The expected answer is the set of lines in the data below between the line holding "This screenshot has width=1726, height=800." and the line holding "Screen dimensions: 456x227", inclusive, written out exactly.

___ Dataset records ___

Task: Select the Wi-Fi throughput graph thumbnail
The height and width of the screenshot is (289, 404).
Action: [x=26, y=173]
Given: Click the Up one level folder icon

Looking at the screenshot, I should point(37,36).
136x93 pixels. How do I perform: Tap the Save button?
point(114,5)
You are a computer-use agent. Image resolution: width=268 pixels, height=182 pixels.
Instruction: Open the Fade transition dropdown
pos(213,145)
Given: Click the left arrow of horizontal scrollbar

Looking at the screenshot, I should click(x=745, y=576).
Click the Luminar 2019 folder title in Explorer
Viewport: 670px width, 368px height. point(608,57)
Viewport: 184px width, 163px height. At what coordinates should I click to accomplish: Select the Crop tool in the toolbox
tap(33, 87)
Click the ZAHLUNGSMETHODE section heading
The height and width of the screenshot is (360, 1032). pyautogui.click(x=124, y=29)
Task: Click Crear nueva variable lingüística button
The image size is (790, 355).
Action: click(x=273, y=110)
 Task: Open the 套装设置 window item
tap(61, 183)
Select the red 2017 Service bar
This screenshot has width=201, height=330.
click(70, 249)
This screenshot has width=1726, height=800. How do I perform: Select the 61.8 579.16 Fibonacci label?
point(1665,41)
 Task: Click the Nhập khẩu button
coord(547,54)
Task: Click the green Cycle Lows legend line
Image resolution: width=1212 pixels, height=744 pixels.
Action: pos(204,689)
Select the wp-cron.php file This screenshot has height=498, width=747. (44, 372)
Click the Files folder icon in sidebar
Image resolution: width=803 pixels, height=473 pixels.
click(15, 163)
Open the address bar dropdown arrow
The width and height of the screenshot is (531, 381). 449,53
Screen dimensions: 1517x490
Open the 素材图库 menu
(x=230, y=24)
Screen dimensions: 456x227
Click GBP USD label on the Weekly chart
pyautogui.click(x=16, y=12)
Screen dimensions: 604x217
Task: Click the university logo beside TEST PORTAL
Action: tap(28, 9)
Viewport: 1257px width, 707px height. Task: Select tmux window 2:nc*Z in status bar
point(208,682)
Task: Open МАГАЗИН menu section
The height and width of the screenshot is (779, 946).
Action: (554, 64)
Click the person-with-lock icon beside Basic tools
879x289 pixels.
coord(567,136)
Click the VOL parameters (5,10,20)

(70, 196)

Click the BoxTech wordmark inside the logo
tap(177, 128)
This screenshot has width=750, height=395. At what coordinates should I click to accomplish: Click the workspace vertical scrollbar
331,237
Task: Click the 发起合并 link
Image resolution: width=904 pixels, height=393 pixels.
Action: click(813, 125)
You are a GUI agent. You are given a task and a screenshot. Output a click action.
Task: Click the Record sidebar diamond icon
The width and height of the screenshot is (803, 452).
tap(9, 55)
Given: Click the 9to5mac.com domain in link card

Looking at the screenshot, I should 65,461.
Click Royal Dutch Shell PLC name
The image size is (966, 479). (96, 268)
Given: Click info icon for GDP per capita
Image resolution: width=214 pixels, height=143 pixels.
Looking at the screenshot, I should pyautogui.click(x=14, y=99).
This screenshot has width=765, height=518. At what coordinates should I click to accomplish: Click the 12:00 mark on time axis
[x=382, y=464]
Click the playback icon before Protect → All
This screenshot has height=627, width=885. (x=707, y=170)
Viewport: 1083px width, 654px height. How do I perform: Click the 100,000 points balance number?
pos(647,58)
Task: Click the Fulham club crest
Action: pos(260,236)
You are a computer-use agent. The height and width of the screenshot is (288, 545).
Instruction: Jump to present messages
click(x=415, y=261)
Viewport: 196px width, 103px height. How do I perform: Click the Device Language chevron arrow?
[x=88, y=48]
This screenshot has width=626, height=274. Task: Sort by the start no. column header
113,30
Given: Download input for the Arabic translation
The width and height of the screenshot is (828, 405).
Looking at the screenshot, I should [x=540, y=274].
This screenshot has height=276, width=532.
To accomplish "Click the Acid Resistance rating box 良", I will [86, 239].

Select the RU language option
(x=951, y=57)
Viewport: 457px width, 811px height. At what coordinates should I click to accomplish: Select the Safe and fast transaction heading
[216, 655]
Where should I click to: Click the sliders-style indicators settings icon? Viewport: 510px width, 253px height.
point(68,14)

___

__Response to the exercise__.
This screenshot has width=1726, height=800. How do I perform: Select the 61.8 579.16 Fibonacci label?
point(1665,41)
 Task: Click the Nhập khẩu button
coord(547,54)
Task: Click the green Cycle Lows legend line
Image resolution: width=1212 pixels, height=744 pixels.
Action: pos(204,689)
Select the wp-cron.php file This screenshot has height=498, width=747. (44, 372)
Click the Files folder icon in sidebar
Image resolution: width=803 pixels, height=473 pixels.
click(15, 163)
Open the address bar dropdown arrow
The width and height of the screenshot is (531, 381). 449,53
Screen dimensions: 1517x490
Open the 素材图库 menu
(x=230, y=24)
Screen dimensions: 456x227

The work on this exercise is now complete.